_Page excerpt_
Monday, March 26, 2012

U.S. trips in Rwanda prosecution

Photo: Ms. Beatrice Munyenyezi

["I was listed as an 'expert' witness on the trial of Beatrice Munyenyezi, a Rwandan woman living in New Hampshire. Her trial, like that of Lazar Kabagoya in Kansas, resulted in a hung jury. Jason McLure wrote the following article, and it's an excellent read for anyone keen to understand genocide trials in American courts", Susan Thomson].


"U.S. trips in Rwanda prosecution

By Jason McLure
The National Law Journal

March 26, 2012




Who to believe, when the African government uses genocide memories as political tool?


During her rape by a militiaman, the nun screamed and spit at the face of the woman they called "Commander Beatrice," the witness recounted from the stand. "If you don't want to be like other women, let me take you somewhere else," the militiawoman responded. She took the nun to an open pit and shot her with a pistol.

The alleged rape and murder took place in Butare, Rwanda, during that country's 1994 genocide. The testimony was by Jean-Damascene "Saddam" Munyanyeza, a slight Rwandan wearing leg shackles and a blue work jacket that looked three sizes too large. He spoke not before an international tribunal, but through a translator to a federal jury in New Hampshire. The defendant, Beatrice Munyenyezi, 41, was on trial not for murder or genocide, but for immigration fraud.

Her trial was part of a multimillion-dollar effort by the U.S. Department of Justice and Immigration and Customs Enforcement to prosecute and deport U.S. residents suspected of involvement in Rwanda's 100-day slaughter, 18 years after it ended.

Only the government didn't succeed. The jury deadlocked, and U.S. District Judge Steven McAuliffe declared a mistrial on March 15. It was the second failed prosecution of someone accused of genocide during the past year.

Although international legal experts and human rights groups have praised the attempts to ensure justice for genocide victims, many question whether witnesses like "Saddam," provided by Rwanda's authoritarian, ethnic Tutsi-dominated government, are reliable. And almost no one claims that once deported to Rwanda, defendants will face a fair trial.

"The Rwandan government is making it impossible to tell false accusations from real ones, because they use genocide allegations as a political tool to silence dissent," said Brian Endless, a political scientist at Loyola University Chicago who studies Rwanda and advised Munyenyezi's defense.

_Task goal_
List every person named in the page excerpt about the Rwanda prosecution. The rows play no part in this.

_Extracted material_

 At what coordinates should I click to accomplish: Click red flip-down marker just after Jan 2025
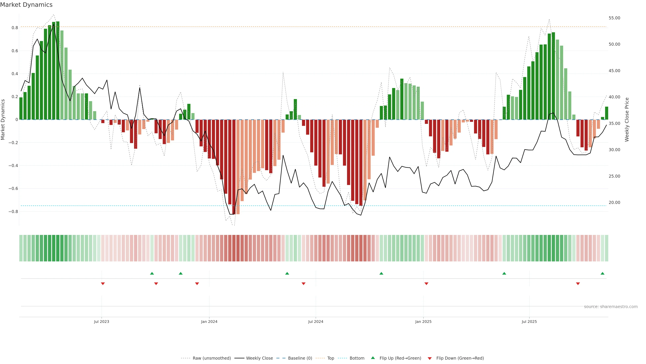pos(426,284)
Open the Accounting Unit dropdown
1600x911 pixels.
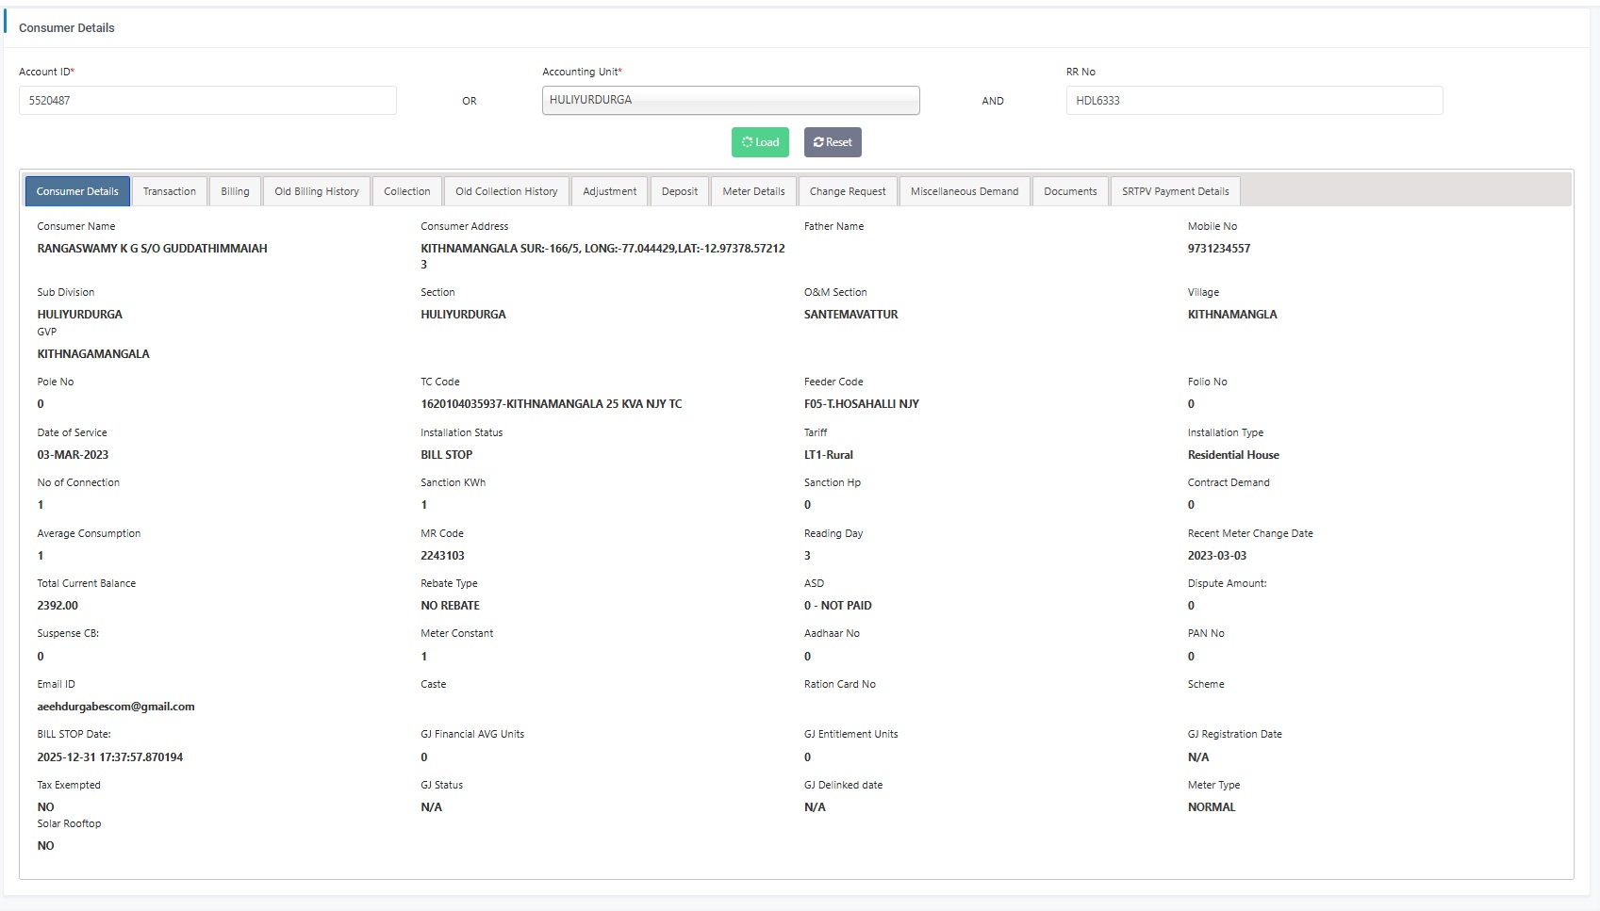[x=731, y=100]
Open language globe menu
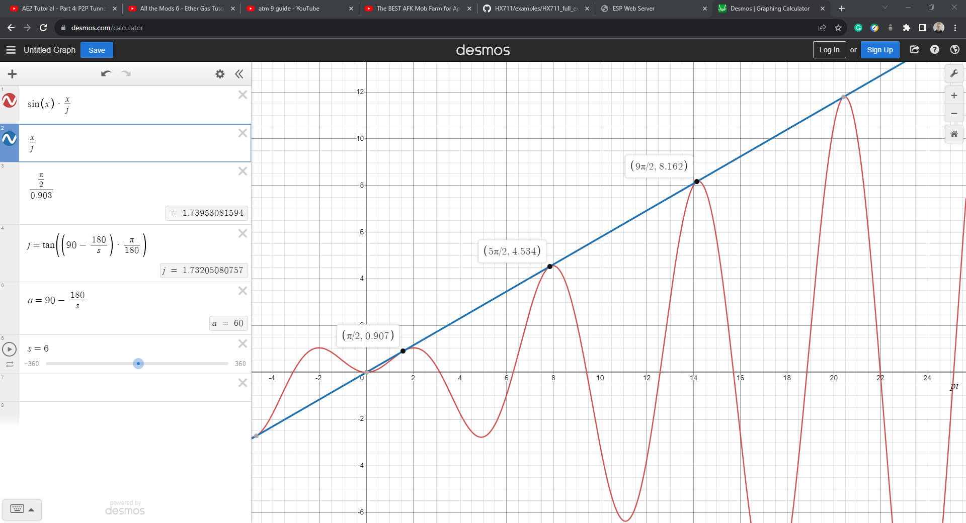This screenshot has height=523, width=966. (954, 50)
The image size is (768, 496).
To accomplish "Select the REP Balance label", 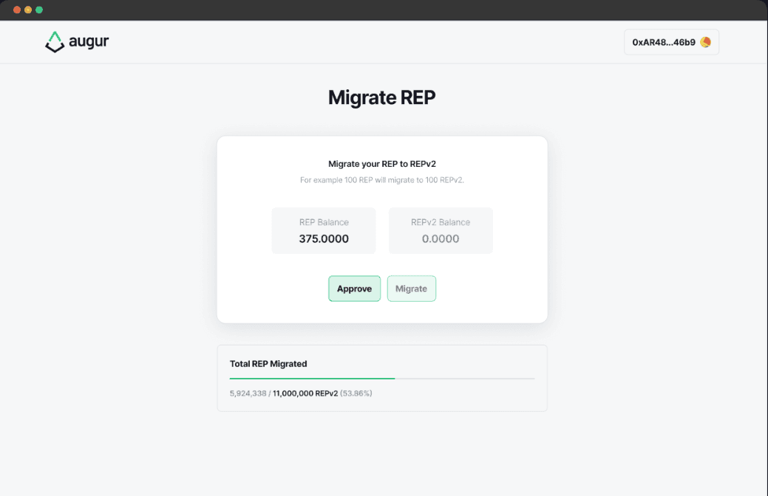I will pos(324,222).
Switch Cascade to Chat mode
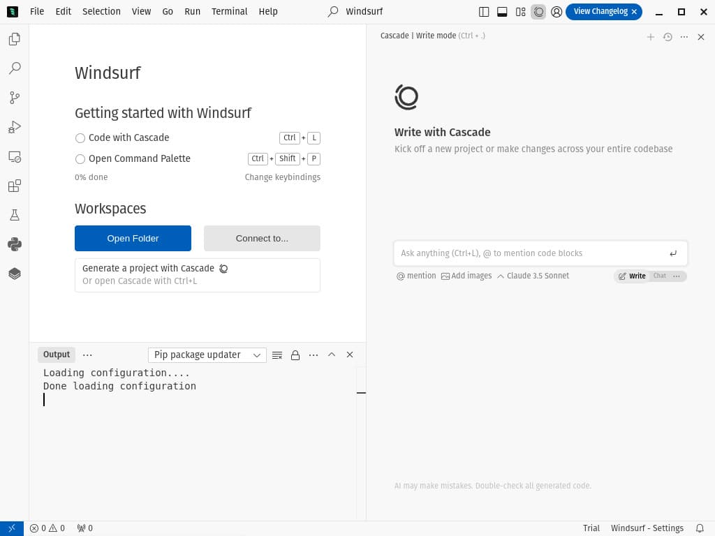This screenshot has width=715, height=536. point(658,276)
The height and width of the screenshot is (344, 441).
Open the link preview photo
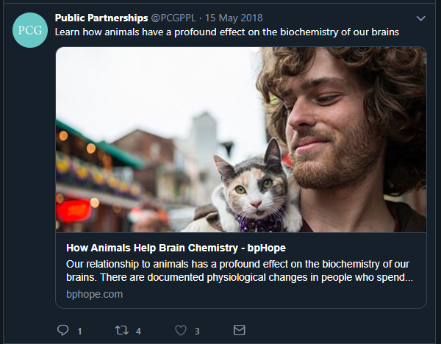click(x=241, y=140)
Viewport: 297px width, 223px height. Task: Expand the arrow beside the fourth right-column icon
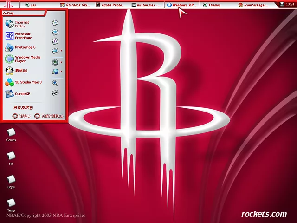pos(62,51)
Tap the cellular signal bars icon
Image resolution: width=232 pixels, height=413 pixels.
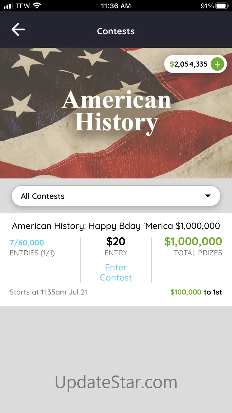[x=9, y=6]
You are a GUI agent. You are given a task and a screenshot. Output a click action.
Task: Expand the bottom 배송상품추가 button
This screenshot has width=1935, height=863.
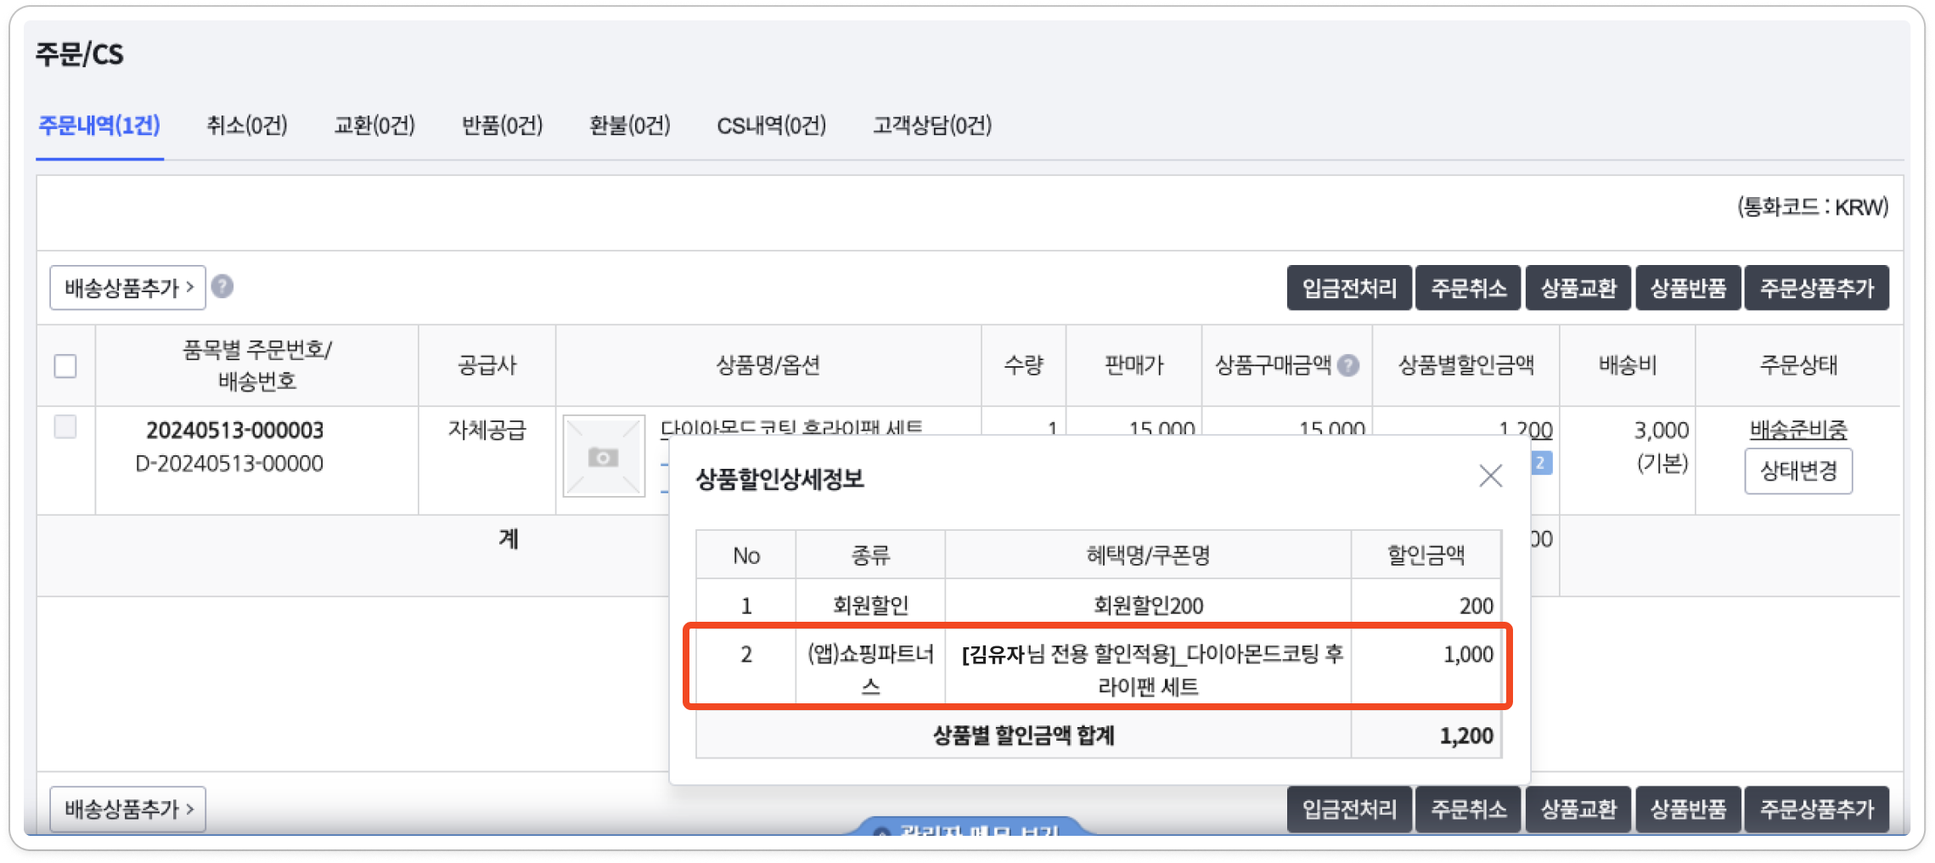pyautogui.click(x=128, y=809)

_In response_
- Beatrice Munyenyezi
- Susan Thomson
- Lazar Kabagoya
- Jason McLure
- Jean-Damascene "Saddam" Munyanyeza
- Steven McAuliffe
- Brian Endless